Heather Wright/The Independent

Warwick Township council wants to turn an existing creek into a municipal drain to help with flooding in heavy rains.

In the last two years, there have been two, 100-year floods in the township which closed Highway 402, washed out Kingscourt Bridge and flooded dozens of homes in Watford. The town’s staff has been looking into ways to improve the drainage to avoid massive damage in the future. 

The township’s public works manager, Kyle Chisholm, says 90 per cent of Watford’s storm sewers outlet into one water course. He recommended, and council agreed, to turn it into a municipal drain.

Chisholm, in his report to council, says the meandering creek needs to be cleaned out.

“My intent right now is just to get authority to go in and clean out obstacles; beaver dams, fallen trees, in specific scenarios where it makes sense,” he told council Monday.

Chisholm says it also makes sense to make some channels to redirect heavy rains.

“I’m looking for the drainage engineer to identify locations for high flow shelves where, potentially at some of those meanders – where they’ll peel off a little bit of topsoil – to create a larger area for the water to flow in high rain events,” he said adding there was no plan right now to straighten out the water course.

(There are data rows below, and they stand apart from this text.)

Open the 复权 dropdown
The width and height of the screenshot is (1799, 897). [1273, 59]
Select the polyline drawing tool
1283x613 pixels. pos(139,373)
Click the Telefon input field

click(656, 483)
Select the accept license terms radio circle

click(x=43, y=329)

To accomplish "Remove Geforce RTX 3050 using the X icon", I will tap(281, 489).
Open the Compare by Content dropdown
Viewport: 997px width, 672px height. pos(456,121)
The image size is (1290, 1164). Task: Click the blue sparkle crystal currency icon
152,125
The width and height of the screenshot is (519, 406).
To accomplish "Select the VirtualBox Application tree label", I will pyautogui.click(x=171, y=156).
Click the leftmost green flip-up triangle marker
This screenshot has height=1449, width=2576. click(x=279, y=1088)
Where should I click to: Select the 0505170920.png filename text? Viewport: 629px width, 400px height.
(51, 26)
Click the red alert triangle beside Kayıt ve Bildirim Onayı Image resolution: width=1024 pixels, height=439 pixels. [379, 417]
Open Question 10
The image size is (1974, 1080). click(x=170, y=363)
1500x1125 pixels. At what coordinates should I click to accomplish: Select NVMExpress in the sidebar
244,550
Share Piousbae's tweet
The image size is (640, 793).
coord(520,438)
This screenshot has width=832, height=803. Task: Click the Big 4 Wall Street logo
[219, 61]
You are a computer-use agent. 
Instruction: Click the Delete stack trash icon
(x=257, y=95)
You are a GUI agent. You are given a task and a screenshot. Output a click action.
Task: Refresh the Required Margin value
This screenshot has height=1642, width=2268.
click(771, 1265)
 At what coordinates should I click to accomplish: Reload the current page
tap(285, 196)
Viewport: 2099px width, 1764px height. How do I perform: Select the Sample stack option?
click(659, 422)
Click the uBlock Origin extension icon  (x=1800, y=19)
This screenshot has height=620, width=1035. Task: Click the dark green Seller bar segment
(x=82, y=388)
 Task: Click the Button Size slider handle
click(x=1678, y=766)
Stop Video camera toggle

Chisholm is hopeful the plan will help. “We have a substantial number of drains that already drain to this creek, but there’s no care and control. We can only enter and remove an obstacle if there’s a risk of flooding to a road, whereas, if it was under the Drainage Act, you would be more proactive and remove the burdens at a more timely basis before it becomes a flooding issue.”

With council’s approval, the township will spend about $10,000 to engineer a solution. There will then be a public meeting on site for neighbours in the region to give input.

Making the watercourse a municipal drain means any landowners who benefit from having the water redirected will pay for some of the construction.